So of my list there are 10 hashtags that are present in the dataset in reasonable volumes. This is enough to get going with, if it can’t predict these then there is no hope. Regarding the dataset I think that any tweet with these hashtags will be included and the ratio between the most and least common isn’t terrible (about 15x).

So let’s select the appropriate rows and start preprocessing the text. The hashtags have to be removed from the text otherwise the task would be much too easy!

Code
interesting_rows = (
    df[
        df.hashtags.apply(
            lambda hashtags: bool(top_interests.intersection(hashtags))
        )
    ].copy()
)

interesting_rows["hashtags"] = interesting_rows.hashtags.apply(
    lambda hashtags: sorted({hashtag for hashtag in hashtags if hashtag in top_interests})
)
Code
interesting_rows.head()
text hashtags
135 RT @SwaapCrypto #Ripple fintech giant has agai... [crypto]
1712 RT @out_h2 Tales of Berseria continues! Happy ... [twitch]
1795 The Android 11 Privacy and Security Features Y... [security]
2259 RT @LNdejje Who wants some support? \n1Like/Re... [twitch]
3756 Live! come here! https://t.co/DwyA0a3Ng0\n\n#... [twitch]
Code
import re

HASHTAG_PATTERN = re.compile(r"\s*#([^\s]+)\s*")
interesting_rows["text"] = interesting_rows.text.str.replace(HASHTAG_PATTERN, " ")
interesting_rows.head()
text hashtags
135 RT @SwaapCrypto fintech giant has again unleas... [crypto]
1712 RT @out_h2 Tales of Berseria continues! Happy ... [twitch]
1795 The Android 11 Privacy and Security Features Y... [security]
2259 RT @LNdejje Who wants some support? \n1Like/Re... [twitch]
3756 Live! come here! https://t.co/DwyA0a3Ng0 ... [twitch]

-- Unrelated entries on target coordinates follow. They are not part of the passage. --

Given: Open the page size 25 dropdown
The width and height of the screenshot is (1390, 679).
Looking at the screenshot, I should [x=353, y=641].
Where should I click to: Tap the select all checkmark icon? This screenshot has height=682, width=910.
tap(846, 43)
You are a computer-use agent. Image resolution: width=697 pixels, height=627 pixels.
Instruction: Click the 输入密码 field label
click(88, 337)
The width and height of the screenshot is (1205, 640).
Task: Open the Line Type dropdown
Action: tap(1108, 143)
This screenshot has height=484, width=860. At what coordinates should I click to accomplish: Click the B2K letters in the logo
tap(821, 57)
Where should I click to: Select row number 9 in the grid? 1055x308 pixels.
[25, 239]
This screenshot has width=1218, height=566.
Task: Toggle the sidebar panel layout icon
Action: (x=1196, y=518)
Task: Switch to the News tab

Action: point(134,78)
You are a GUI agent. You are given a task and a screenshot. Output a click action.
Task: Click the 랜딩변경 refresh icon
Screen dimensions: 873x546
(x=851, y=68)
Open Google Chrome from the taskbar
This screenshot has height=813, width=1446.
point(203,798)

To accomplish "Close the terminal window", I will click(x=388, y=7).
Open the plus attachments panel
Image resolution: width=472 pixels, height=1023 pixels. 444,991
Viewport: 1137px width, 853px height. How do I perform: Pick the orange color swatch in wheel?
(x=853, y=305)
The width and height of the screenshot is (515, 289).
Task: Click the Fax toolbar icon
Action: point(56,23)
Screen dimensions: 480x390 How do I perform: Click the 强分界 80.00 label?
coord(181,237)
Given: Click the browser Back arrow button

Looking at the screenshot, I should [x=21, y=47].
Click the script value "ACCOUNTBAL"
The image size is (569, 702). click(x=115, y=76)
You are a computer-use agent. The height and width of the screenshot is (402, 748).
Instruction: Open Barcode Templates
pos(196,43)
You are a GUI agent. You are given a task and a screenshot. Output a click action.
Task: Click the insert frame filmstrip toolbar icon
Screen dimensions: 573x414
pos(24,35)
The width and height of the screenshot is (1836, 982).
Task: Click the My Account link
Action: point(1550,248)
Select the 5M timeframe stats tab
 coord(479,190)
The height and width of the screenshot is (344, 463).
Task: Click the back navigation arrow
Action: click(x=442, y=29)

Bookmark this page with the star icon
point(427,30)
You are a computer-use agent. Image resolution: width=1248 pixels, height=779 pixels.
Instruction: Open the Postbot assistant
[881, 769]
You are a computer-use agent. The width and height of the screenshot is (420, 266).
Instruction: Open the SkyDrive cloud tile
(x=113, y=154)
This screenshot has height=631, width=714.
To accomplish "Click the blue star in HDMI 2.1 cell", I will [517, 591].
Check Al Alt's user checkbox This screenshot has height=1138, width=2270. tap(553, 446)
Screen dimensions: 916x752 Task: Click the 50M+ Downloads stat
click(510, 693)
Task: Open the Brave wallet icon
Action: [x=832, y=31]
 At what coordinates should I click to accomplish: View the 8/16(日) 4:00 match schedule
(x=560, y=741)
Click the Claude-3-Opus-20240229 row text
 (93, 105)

I’m not prone to over thinking things, so I’m going to assume that this worked perfectly and I can now train the model. The first step of this is to create the dataset.

Code
MODEL_NAME = "facebook/bart-base"
MAXIMUM_TOKEN_LENGTH = 128
BATCH_SIZE = 32
MAX_STEPS = 5_000
Code
from transformers import AutoTokenizer

tokenizer = AutoTokenizer.from_pretrained(MODEL_NAME)
Code
categories = sorted(interesting_rows.hashtags.explode().unique())
categories
['anime',
 'artist',
 'crypto',
 'disney',
 'fitness',
 'fortnite',
 'music',
 'security',
 'travel',
 'twitch']
Code
from typing import *

def encode(row: Dict[str, Any]) -> Dict[str, Any]:
    input_ids = tokenizer(
        row["text"],
        max_length=MAXIMUM_TOKEN_LENGTH,
        truncation=True,
        return_attention_mask=False,
    )["input_ids"]
    hashtags = set(row["hashtags"])
    label = [category in hashtags for category in categories]
    
    return {"input_ids": input_ids, "label": label}
Code
from datasets import Dataset

ds = Dataset.from_pandas(interesting_rows)
ds = ds.remove_columns("__index_level_0__")
ds = ds.map(encode)

split = ds.train_test_split(test_size=1024)
train_ds = split["train"]
test_ds = split["test"]
Truncation was not explicitly activated but `max_length` is provided a specific value, please use `truncation=True` to explicitly truncate examples to max length. Defaulting to 'longest_first' truncation strategy. If you encode pairs of sequences (GLUE-style) with the tokenizer you can select this strategy more precisely by providing a specific strategy to `truncation`.
Code
from transformers import BartPretrainedModel, BartModel, BartConfig
from transformers.models.bart.modeling_bart import BartClassificationHead
from transformers.modeling_outputs import Seq2SeqSequenceClassifierOutput
import torch

class BartForMultiLabelSequenceClassification(BartPretrainedModel):
    def __init__(self, config: BartConfig, **kwargs):
        config.num_labels = 10
        super().__init__(config, **kwargs)
        self.model = BartModel(config)
        self.classification_head = BartClassificationHead(
            config.d_model,
            config.d_model,
            config.num_labels,
            config.classifier_dropout,
        )
        self.model._init_weights(self.classification_head.dense)
        self.model._init_weights(self.classification_head.out_proj)

    def forward(
        self,
        input_ids: torch.Tensor,
        attention_mask: Optional[torch.Tensor] = None,
        labels: Optional[torch.Tensor] = None,
        **kwargs,
    ) -> Seq2SeqSequenceClassifierOutput:
        outputs = self.model(
            input_ids,
            attention_mask=attention_mask,
            **kwargs
        )
        hidden_states = outputs[0]  # last hidden state

        eos_mask = input_ids.eq(self.config.eos_token_id)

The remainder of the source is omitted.